The second threat named by Eban was the concentration of Egyptian troops in the Sinai. Yet Finkelstein remarks that
the only two issues in the otherwise highly contentious literature on the June 1967 war on which a consensus seems to exist are: (a) there was no evidence at the time that Nasser intended to attack; and (b) even if he did, it was taken for granted that Israel would easily thrash him.
In support of the first of these points, Finkelstein adduces none other than the chief of Mossad, who declared that ‘Egypt was not ready for a war; and Nasser did not want a war’. In support of the second, he notes that ‘the CIA estimated in late May that Israel would win a war against one or all of the Arab countries… in roughly a week’. Of course, the war was done and dusted in six days. Thus we can say that ‘the mortal threat that Nasser allegedly posed to Israel in 1967 is as chimerical as his intention to attack it’.
The third threat named by Eban was the blockade of the Straits of Tiran. The first issue surrounding such blockade was its legality. Finkelstein cites Roger Fisher, a Harvard Law Professor who, at the end of a ’lucid and authoritative exposition of the legal questions at issue’, declared that
I, as an international lawyer, would rather defend before the International Court of Justice the legality of the U.A.R’s action in closing the Strait of Tiran than to argue the other side of the case, and I would certainly rather do so than to defend the legality of the preventive war which Israel launched.
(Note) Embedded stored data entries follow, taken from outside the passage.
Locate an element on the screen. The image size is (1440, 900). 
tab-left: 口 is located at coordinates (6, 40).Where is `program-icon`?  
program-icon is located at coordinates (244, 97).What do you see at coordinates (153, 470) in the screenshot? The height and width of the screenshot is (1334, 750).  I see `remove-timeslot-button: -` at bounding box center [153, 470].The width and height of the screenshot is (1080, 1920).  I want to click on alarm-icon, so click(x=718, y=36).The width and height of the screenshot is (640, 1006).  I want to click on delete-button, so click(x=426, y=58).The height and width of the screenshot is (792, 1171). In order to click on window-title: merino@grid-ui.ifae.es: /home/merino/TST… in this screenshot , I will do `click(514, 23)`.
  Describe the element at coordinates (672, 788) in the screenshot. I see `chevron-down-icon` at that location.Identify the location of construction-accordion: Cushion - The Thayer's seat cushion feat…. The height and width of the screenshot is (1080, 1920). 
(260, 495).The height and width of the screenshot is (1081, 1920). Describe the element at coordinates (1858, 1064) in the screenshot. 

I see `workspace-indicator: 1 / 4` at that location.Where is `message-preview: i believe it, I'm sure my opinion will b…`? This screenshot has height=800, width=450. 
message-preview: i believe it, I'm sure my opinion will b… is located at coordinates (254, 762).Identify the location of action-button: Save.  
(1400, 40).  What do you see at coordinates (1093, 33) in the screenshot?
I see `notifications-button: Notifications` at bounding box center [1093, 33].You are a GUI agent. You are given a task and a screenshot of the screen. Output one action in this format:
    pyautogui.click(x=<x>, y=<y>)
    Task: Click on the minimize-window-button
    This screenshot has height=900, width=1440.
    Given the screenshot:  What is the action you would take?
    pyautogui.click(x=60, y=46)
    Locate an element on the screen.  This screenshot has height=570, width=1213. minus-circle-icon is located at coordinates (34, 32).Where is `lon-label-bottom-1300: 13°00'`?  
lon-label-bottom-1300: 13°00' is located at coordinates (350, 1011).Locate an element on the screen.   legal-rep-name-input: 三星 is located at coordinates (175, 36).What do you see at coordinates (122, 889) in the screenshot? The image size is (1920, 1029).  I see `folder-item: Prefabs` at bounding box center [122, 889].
The second issue surrounding the blockade was Israel’s claim that it ‘had come to be mortally dependent on trade through Eilat’, access to which port was contingent on passage through the Straits. Eban asserted that Israel was being ‘strangled’ by the blockade; in actuality, ‘not a single Israeli-flagged vessel had used the port in the previous two and a half years’, and only 5 per cent of Israel’s trade passed through the port’.
Thus the official rationales for waging war ring utterly hollow. They consist of the hysterical nonsense that has come to characterise most of the Israeli government’s fulminations. The real reasons were economic and territorial; furthermore, the Israelis wanted desperately to ‘destroy Nasser’s prestige’.
After the war, the UN Security Council adopted UN Resolution 242. It emphasised ‘the inadmissibility of the acquisition of territory by war’ and urged the armed forces of Israel to withdraw from ‘territories occupied in the recent conflict’. Moreover, the resolution affirmed the necessity ‘for achieving a just settlement of the refugee problem’. There are no ambiguities in this language. The adoption of the resolution was unanimous, with even the United States declining to support Israel’s conquest of land by war. But Israel defied the international consensus.